ここでは相続人が行う、通常の確定申告の手続き方法について説明します。
確定申告の手続き方法には4つあります。
・国税庁の確定申告書作成コーナーを利用する
・確定申告ソフトを使う
・手書きで申告書を作成する
・税理士に依頼する
それぞれの方法について説明します。
1. 国税庁の確定申告書作成コーナーを利用する
国税庁が用意している確定申告書作成コーナーは誰でも利用でき、わかりやすくできています。入力案内に従いながら進んでいくと確定申告書を作成できます。
申告内容が複雑でないときにはこの方法でも十分対応できるでしょう。
2. 確定申告ソフトを使う
確定申告ソフトの利用は、事業を行っている人や毎年確定申告が必要になる人におすすめです。
簿記の知識があまりなくてもガイドが充実しているため、確定申告書も比較的楽に作成できます。
3. 手書きで申告書を作成する
手書きで申告書を作成するのは、パソコンが苦手な方や税務署で相談しながら申告書を作成したい人におすすめです。
手書きで申告書を作成すると記載間違いや計算ミスをする恐れがあるので、その点は注意が必要でしょう。
4. 税理士に依頼する
最後は、税務のプロである税理士に依頼する方法です。相続時に依頼した税理士がいれば、その税理士に確定申告の相談を行うこともできます。

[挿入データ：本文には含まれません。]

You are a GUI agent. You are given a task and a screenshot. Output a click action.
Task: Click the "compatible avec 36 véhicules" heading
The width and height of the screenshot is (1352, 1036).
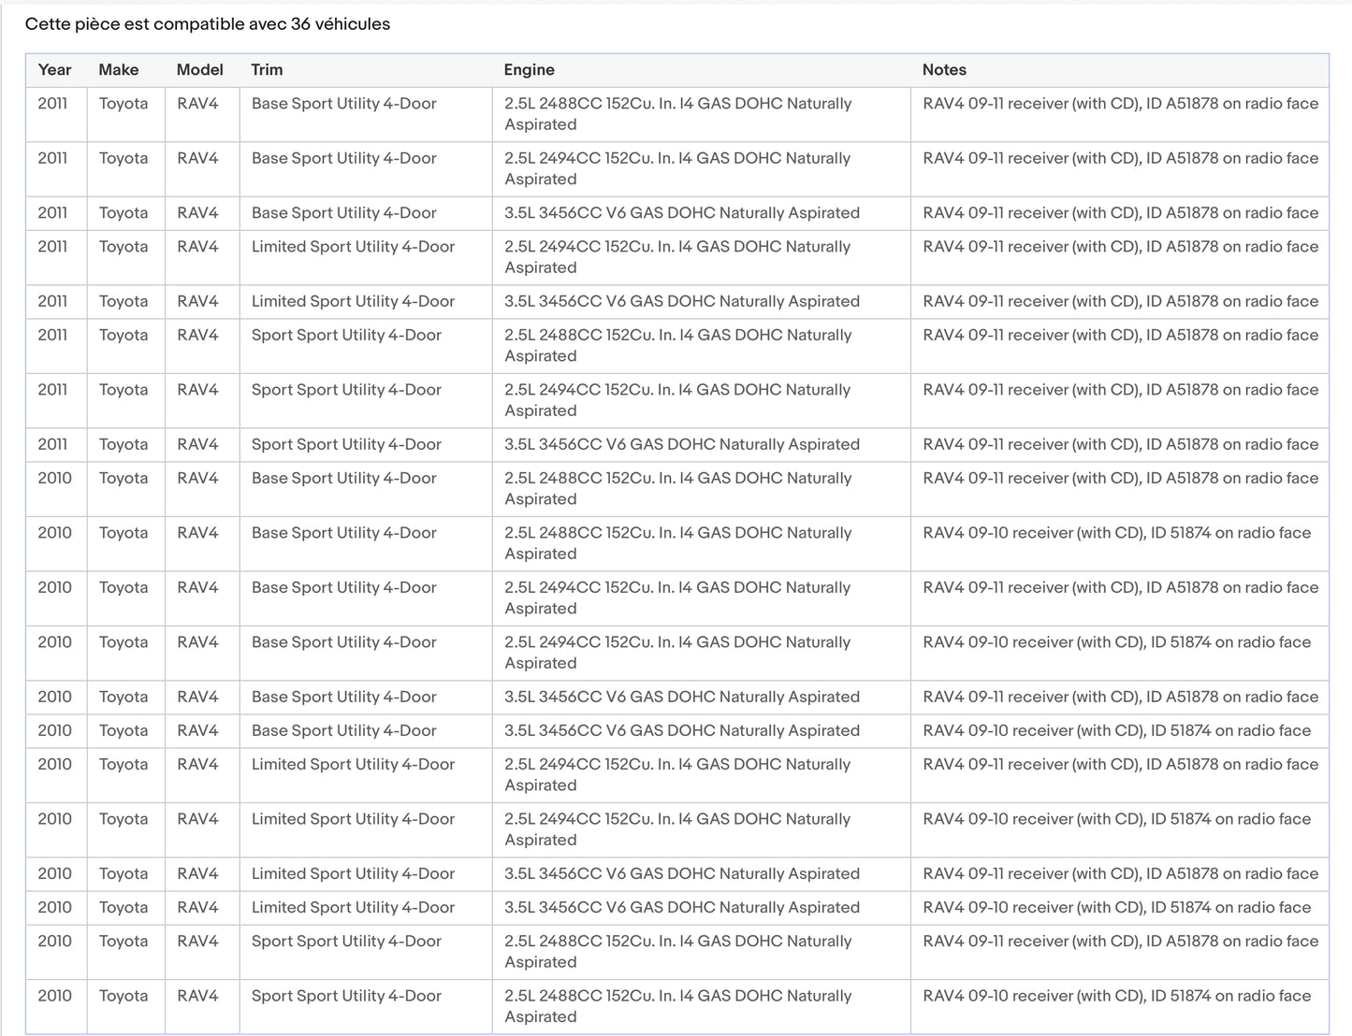208,24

相続税の申告に携わった税理士は、資産の内容や相続時の状況も把握しているので確定申告もスムーズです。
確定申告に必要な書類は以下のとおりです。
・確定申告書
・身分証明書類(マイナンバーカード、通知カードと運転免許証など)
・控除証明書(生命保険料、社会保険料など)
・源泉徴収票(給与、年金など)
・譲渡所得の内訳書(資産を売却した場合)
・寄付金の証明書(受領証・法人の適格性を証明する書類・政治献金では『寄附金(税額)控除のための書類』)
必要書類は申告内容によって変わりますので、わからない場合は税務署へお問い合わせください。
亡くなったあとに行う、被相続人の確定申告を準確定申告といいます。
通常の確定申告では1月1日~12月31日までに得た所得を、翌年の3月15日までの確定申告期間に申告納税しなければなりません。
他方、準確定申告は1月1日~亡くなった日までの所得を計算し納税します。準確定申告の申告納税期限は、亡くなったことを知った日の翌日から4か月以内です。
通常の確定申告とは申告期限が異なりますので、ご注意ください。
医療費控などの各種控除も受けられます。医療費控除は亡くなる日までに被相続人が支払った額について適用され、死亡後に相続人が支払った医療費は含められません。
基本的に準確定申告が必要になるのは、生前も確定申告を行っていた事業主やフリーランスの方になります。
具体的には下記のケースです。
・自営業を営んでいた人
・2,000万円以上の給与がある人
・2社以上の会社から給与をもらっていた人
・年金の収入が年400万円を超える人
・給与以外で年20万円を超える収入がある人
それぞれについて見ていきましょう。
自営業者やフリーランスで事業所得がある方、アパートやマンション、駐車場の賃貸収入がある方は準確定申告が必要です。
売上から経費を引いた額が48万円以上の事業所得や不動産所得があれば、準確定申告を行いましょう。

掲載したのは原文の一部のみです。